Mike McBath

No. 76
- Positions: Defensive end, Defensive tackle, Offensive tackle

Personal information
- Born: May 29, 1946 (age 80) Woodbury, New Jersey, U.S.
- Listed height: 6 ft 4 in (1.93 m)
- Listed weight: 251 lb (114 kg)

Career information
- High school: Woodbury Junior-Senior
- College: Penn State
- NFL draft: 1968: 5th round, 119th overall pick

Career history
- Buffalo Bills (1968–1972); Washington Redskins (1973); Florida Blazers (1974);

Awards and highlights
- Second-team All-East (1967);

Career NFL/AFL statistics
- Fumble recoveries: 3
- Sacks: 9
- Stats at Pro Football Reference

= Mike McBath =

American football player (born 1946)

Michael Strickler McBath (born May 29, 1946) is an American businessman, former professional American football player, and part-owner of the Orlando Predators of the Arena Football League (AFL). He is a former president of the NFL Retired Players Association.

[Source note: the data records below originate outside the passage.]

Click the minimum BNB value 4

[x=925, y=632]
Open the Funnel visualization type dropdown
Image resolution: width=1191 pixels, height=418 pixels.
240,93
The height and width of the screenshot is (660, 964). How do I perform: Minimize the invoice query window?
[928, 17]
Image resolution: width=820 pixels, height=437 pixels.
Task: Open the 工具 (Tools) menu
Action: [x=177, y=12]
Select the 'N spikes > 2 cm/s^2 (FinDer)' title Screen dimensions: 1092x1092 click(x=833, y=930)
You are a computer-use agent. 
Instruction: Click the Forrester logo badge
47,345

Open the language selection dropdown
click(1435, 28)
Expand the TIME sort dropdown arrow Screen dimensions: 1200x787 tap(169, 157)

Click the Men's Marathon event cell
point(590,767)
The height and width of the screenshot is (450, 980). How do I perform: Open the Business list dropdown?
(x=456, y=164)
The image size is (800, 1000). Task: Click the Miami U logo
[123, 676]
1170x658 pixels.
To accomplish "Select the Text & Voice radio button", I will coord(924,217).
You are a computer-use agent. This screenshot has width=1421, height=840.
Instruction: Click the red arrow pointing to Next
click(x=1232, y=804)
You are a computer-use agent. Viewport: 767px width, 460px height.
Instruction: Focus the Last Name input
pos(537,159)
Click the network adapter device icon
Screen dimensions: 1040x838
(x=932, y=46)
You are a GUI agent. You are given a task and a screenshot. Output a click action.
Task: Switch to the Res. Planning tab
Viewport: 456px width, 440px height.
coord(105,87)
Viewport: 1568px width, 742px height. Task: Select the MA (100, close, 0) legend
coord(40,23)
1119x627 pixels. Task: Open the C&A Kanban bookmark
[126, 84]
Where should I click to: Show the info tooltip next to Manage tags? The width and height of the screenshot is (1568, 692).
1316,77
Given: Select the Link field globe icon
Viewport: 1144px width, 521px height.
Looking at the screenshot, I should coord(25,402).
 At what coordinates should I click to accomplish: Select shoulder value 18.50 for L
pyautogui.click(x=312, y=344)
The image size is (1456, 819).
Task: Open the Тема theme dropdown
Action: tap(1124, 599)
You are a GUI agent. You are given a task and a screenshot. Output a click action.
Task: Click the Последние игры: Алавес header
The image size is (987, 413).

McBath is currently a senior vice president with Union Bank of Switzerland (formerly Paine Webber).

==AFL ownership==
In 1991, McBath co-founded the Orlando Predators, one of the Arena Football League's most successful franchises. McBath and his partners sold the team in 1997, but he returned as a part-owner in 2004.

==Football==
McBath played five seasons (1968–1972) in the National Football League with the Buffalo Bills. McBath was released midway through the 1972 after suffering a sciatic nerve injury. He signed briefly with the Washington Redskins before moving to World Football League to play a season with the Florida Blazers.

McBath was a two-way player at Penn State, playing offensive and defensive line. He was inducted into the Gloucester County Sports Hall of Fame in 1992 for his accomplishments while at Woodbury Junior-Senior High School in Woodbury, New Jersey.

==Charity==
McBath is involved with Orlando-based "The City of Legends," an organization which provides benefits and services for retired professional athletes in exchange for participation in local charity events.